## Dataset excerpts
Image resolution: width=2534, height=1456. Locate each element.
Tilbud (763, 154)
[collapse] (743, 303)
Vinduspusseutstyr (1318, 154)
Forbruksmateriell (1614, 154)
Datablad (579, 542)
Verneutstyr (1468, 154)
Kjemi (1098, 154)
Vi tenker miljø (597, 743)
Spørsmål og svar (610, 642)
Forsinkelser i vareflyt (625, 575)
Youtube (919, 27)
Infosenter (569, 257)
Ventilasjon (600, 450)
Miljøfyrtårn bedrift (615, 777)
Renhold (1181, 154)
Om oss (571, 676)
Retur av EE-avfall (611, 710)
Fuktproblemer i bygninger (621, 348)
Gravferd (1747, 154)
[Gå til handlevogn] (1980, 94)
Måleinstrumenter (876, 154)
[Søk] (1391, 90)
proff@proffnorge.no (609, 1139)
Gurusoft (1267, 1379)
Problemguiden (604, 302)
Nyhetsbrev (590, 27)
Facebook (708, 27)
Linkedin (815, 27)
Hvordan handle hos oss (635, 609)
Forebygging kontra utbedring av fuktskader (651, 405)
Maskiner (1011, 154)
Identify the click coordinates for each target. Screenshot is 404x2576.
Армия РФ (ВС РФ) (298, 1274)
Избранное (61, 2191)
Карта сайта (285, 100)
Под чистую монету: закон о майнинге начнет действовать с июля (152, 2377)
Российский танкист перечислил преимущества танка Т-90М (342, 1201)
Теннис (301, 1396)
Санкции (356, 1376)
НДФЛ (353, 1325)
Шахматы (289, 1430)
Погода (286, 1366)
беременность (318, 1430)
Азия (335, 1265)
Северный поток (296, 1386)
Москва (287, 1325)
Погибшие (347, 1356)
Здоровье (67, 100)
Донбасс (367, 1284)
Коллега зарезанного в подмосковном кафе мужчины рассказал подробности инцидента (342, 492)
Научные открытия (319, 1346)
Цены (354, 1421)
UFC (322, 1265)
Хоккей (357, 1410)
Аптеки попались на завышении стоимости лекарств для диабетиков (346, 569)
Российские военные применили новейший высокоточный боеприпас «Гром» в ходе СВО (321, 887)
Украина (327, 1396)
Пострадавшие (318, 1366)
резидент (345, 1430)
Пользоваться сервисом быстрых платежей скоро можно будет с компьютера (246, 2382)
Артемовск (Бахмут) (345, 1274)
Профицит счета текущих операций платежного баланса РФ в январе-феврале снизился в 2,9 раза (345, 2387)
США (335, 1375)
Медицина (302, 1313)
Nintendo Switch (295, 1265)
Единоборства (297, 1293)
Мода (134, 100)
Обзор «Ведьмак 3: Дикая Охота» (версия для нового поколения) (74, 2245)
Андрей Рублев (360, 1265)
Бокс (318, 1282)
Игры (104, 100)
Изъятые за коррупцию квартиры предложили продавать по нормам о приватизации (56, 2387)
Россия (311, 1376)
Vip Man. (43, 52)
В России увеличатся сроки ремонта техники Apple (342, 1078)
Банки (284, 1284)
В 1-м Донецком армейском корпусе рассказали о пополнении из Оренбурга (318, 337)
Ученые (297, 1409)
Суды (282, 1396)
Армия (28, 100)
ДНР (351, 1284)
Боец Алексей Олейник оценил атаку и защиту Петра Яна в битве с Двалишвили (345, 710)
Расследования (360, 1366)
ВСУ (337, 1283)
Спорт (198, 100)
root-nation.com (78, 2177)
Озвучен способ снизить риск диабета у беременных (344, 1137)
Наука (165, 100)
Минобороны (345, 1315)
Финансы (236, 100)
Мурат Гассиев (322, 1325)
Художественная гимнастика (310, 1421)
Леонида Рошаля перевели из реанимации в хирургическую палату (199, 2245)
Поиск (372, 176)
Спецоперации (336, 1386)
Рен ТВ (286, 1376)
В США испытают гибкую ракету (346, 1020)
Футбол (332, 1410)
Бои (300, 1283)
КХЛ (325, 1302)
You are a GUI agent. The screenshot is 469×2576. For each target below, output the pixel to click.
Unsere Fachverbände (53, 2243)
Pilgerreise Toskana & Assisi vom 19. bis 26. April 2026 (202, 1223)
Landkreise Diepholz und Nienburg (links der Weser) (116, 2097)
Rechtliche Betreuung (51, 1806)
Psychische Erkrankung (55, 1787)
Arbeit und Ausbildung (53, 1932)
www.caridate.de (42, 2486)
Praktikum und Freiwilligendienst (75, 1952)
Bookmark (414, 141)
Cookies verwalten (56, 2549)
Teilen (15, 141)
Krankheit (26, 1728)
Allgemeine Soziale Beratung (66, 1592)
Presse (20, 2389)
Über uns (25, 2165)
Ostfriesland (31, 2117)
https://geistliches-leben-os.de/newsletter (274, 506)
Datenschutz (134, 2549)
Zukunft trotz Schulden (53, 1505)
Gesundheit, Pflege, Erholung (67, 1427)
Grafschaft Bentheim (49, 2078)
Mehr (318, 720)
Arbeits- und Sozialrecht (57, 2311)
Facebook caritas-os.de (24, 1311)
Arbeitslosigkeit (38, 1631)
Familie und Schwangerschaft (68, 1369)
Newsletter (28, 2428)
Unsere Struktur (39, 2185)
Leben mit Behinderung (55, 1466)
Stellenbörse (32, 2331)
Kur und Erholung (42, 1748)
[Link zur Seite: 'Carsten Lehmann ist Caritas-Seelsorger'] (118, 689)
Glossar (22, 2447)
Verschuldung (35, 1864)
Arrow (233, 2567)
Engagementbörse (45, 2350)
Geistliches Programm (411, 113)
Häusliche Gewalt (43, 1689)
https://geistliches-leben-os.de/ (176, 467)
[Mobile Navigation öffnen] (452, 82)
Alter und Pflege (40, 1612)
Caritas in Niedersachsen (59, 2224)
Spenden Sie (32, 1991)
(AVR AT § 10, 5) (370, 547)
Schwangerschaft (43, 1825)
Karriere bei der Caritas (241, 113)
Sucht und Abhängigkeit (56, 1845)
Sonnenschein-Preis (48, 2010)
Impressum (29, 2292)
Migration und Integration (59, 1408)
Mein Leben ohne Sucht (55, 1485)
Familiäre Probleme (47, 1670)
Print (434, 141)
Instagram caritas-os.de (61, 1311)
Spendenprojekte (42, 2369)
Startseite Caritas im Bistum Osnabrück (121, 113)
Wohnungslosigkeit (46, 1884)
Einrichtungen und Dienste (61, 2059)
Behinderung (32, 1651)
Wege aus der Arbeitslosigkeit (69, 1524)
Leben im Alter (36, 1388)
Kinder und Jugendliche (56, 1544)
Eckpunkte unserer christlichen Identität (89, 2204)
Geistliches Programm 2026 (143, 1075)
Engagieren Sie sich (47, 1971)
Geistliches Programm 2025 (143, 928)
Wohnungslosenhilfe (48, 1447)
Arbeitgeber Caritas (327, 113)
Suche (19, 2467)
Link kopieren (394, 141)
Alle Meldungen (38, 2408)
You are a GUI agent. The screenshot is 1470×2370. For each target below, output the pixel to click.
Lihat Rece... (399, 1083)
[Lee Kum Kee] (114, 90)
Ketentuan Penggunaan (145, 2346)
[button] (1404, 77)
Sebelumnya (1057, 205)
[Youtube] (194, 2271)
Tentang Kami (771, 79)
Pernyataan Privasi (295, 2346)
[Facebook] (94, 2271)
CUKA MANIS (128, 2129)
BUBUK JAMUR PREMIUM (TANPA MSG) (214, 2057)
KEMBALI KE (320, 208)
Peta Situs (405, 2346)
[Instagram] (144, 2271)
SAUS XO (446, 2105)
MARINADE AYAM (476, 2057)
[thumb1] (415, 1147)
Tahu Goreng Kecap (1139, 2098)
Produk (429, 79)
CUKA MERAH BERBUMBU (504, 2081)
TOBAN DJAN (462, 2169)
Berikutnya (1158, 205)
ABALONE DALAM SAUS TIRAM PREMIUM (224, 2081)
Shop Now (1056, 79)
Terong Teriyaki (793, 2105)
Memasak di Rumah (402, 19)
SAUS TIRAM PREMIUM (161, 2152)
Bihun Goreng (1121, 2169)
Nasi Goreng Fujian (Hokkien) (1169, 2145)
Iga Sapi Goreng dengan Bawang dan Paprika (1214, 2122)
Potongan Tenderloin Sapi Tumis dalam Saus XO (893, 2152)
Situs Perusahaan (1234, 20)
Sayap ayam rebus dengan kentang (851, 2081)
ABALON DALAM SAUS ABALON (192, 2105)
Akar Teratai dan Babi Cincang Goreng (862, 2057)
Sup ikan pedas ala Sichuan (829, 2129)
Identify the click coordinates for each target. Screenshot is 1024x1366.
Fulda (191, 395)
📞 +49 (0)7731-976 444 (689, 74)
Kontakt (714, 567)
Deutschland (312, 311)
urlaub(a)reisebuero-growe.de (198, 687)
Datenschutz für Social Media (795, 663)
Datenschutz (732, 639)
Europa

## Instructions to follow
Considering only the material above, set down every line from the one with "(AVR AT § 10, 5) (370, 547)" to the one with "Iga Sapi Goreng", inclusive, exactly as written.

## Expected output
(AVR AT § 10, 5) (370, 547)
Schwangerschaft (43, 1825)
Karriere bei der Caritas (241, 113)
Sucht und Abhängigkeit (56, 1845)
Sonnenschein-Preis (48, 2010)
Impressum (29, 2292)
Migration und Integration (59, 1408)
Mein Leben ohne Sucht (55, 1485)
Familiäre Probleme (47, 1670)
Print (434, 141)
Instagram caritas-os.de (61, 1311)
Spendenprojekte (42, 2369)
Startseite Caritas im Bistum Osnabrück (121, 113)
Wohnungslosigkeit (46, 1884)
Einrichtungen und Dienste (61, 2059)
Behinderung (32, 1651)
Wege aus der Arbeitslosigkeit (69, 1524)
Leben im Alter (36, 1388)
Kinder und Jugendliche (56, 1544)
Eckpunkte unserer christlichen Identität (89, 2204)
Geistliches Programm 2026 (143, 1075)
Engagieren Sie sich (47, 1971)
Geistliches Programm 2025 (143, 928)
Wohnungslosenhilfe (48, 1447)
Arbeitgeber Caritas (327, 113)
Suche (19, 2467)
Link kopieren (394, 141)
Alle Meldungen (38, 2408)
You are a GUI agent. The screenshot is 1470×2370. For each target below, output the pixel to click.
Lihat Rece... (399, 1083)
[Lee Kum Kee] (114, 90)
Ketentuan Penggunaan (145, 2346)
[button] (1404, 77)
Sebelumnya (1057, 205)
[Youtube] (194, 2271)
Tentang Kami (771, 79)
Pernyataan Privasi (295, 2346)
[Facebook] (94, 2271)
CUKA MANIS (128, 2129)
BUBUK JAMUR PREMIUM (TANPA MSG) (214, 2057)
KEMBALI KE (320, 208)
Peta Situs (405, 2346)
[Instagram] (144, 2271)
SAUS XO (446, 2105)
MARINADE AYAM (476, 2057)
[thumb1] (415, 1147)
Tahu Goreng Kecap (1139, 2098)
Produk (429, 79)
CUKA MERAH BERBUMBU (504, 2081)
TOBAN DJAN (462, 2169)
Berikutnya (1158, 205)
ABALONE DALAM SAUS TIRAM PREMIUM (224, 2081)
Shop Now (1056, 79)
Terong Teriyaki (793, 2105)
Memasak di Rumah (402, 19)
SAUS TIRAM PREMIUM (161, 2152)
Bihun Goreng (1121, 2169)
Nasi Goreng Fujian (Hokkien) (1169, 2145)
Iga Sapi Goreng dengan Bawang dan Paprika (1214, 2122)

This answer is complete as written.